As the music ratchets up in intensity, the woman stumbles into an alley and edges into a town square where children play, men drink tea, women in chadors go about their business (in this film, the portentous black garment is relegated to a bit part). Cellos descend into a minor key and instruments screech distress as she mounts stone stairs and by her aberrant behavior draws the attention of the crowd. The townspeople are all around her, the men closest. She screams. Some in the crowd threaten her, some move in to protect her. A fight ensues, and the music intensifies. As the crowd wrangles and shoves, the woman forces her unheeding way through the faces and chadors and disappears off the bottom of the screen. In the end we see her full-screen again, lost in her solitary reality. The music subsides as she disappears through a doorway and down an alley.

Is she someone driven mad by her situation, or by the political torture that has been as prevalent in the Iran of the clerics as under the shah? Is she a gypsy, singing "to register [her] presence in people's ears,"[11] as in a poem

by the Persian poet Simin Behbahani? Is she a woman who felt imprisoned in her chador? Is she an artist as well as an exile, capable of churning the smooth surface of everyday assumptions?

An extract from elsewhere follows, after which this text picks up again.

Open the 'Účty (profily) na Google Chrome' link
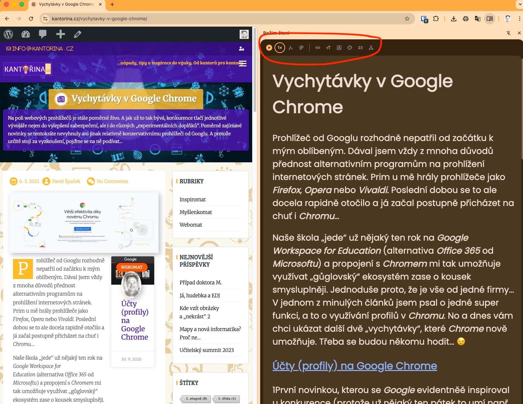Viewport: 523px width, 404px height. coord(354,366)
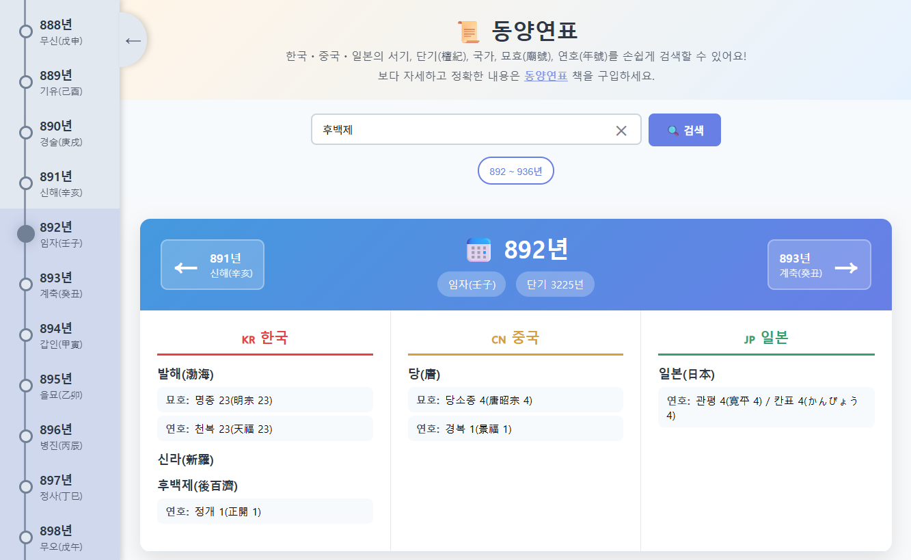This screenshot has height=560, width=911.
Task: Click the CN 중국 column header
Action: tap(515, 338)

This is a film in which inner life is central to the action; the events unfold from the woman's point of view, the music mirroring her internal discord. This is the closest Neshat has yet come to feature filmmaking. The gifted actress Shohreh Aghdashloo plays the woman. Neshat is apparently good with actors: Aghdashloo says that her direction gave her space in which to improvise. The crowd includes compelling characterizations as well, though on first viewing one is too focused on Aghdashloo to notice.